This story appeared recently in the New York Times relating the story of Benjamin Poehling, a former finance director at United Health Group, one of the largest health insurers in the country.  Mr. Poehling is now a whistleblower who says the major insurance companies have been engaged in a scheme to bilk Medicare out of billions of dollars.

The New York Times story says:  “When Medicare was facing an impossible $13 trillion funding gap, Congress opted for a bold fix: it handed over part of the program to insurance companies, expecting them to provide better care at a lower cost. The new program was named Medicare Advantage… But now a whistleblower…asserts that the big insurance companies have been systematically bilking Medicare Advantage for years, reaping billions of taxpayer dollars from the program by gaming the payment system.”  The Times story goes on to say that Mr. Poehling “described in detail how his company and others like it – in his view – gamed the system: Finance directors like him monitored projects that United Health had designed to make patients looks sicker than they were, by scouring the patients’ health records electronically and finding ways to goose the diagnosis codes.

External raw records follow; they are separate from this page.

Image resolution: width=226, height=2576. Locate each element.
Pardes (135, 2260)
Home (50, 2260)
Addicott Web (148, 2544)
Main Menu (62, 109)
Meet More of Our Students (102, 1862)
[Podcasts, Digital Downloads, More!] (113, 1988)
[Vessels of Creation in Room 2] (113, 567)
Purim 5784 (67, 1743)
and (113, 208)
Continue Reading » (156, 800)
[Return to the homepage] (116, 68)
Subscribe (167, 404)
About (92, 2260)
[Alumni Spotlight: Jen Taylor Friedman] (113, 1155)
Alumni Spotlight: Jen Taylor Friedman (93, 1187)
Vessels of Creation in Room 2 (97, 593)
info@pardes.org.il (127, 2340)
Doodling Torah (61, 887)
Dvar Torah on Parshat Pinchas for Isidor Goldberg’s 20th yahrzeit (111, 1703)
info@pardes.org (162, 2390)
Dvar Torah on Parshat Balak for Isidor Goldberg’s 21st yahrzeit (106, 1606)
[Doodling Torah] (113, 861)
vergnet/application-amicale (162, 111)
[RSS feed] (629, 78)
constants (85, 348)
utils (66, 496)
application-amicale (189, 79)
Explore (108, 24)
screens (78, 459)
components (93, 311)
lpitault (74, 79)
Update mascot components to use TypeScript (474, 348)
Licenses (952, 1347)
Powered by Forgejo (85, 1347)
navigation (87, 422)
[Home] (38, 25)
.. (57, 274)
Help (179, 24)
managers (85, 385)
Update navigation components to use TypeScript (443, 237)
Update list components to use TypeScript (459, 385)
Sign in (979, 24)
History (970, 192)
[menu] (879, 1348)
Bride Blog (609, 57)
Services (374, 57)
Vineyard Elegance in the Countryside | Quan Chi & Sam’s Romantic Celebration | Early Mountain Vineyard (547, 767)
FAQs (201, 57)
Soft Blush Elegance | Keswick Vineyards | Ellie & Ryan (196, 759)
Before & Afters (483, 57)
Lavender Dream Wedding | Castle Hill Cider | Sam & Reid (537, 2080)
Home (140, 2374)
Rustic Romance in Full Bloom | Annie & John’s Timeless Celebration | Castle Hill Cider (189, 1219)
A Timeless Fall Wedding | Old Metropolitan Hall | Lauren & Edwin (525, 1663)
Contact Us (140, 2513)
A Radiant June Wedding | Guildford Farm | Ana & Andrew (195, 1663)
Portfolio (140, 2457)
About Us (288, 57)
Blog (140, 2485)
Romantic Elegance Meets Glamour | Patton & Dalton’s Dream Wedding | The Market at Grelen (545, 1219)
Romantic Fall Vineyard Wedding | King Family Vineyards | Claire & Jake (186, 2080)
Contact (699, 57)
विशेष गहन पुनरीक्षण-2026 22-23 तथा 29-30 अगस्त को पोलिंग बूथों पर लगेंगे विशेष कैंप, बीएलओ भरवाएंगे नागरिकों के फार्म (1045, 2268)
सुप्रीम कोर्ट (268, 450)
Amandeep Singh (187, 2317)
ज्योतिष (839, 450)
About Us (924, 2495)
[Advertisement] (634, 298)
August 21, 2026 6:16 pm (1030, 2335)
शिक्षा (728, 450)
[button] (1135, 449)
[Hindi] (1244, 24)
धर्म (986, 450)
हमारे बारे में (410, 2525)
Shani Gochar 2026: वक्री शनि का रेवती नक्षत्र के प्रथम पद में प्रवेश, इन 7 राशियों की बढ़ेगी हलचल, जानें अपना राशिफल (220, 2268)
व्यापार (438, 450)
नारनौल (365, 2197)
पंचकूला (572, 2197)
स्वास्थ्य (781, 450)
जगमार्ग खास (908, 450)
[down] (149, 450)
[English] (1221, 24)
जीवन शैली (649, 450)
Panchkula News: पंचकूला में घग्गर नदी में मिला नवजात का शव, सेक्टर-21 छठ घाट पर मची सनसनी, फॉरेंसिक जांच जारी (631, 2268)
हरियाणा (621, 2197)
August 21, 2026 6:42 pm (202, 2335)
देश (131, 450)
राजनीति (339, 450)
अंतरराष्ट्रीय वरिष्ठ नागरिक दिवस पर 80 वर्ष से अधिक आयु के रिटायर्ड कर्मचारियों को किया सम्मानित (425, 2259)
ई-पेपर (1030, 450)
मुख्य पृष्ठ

The sicker the patient the more United Health was paid by Medicare Advantage – and the bigger the bonuses people earned…”

When insurance company executives allow their own financial interests to be placed ahead of those of everyone else, including the American taxpayer, something has gone wrong at the heart of the industry. Placing profits and personal bonuses ahead of all other considerations, including honesty, fairness, the health and welfare of policyholders and the tax dollars of all Americans is the act of a company run amok.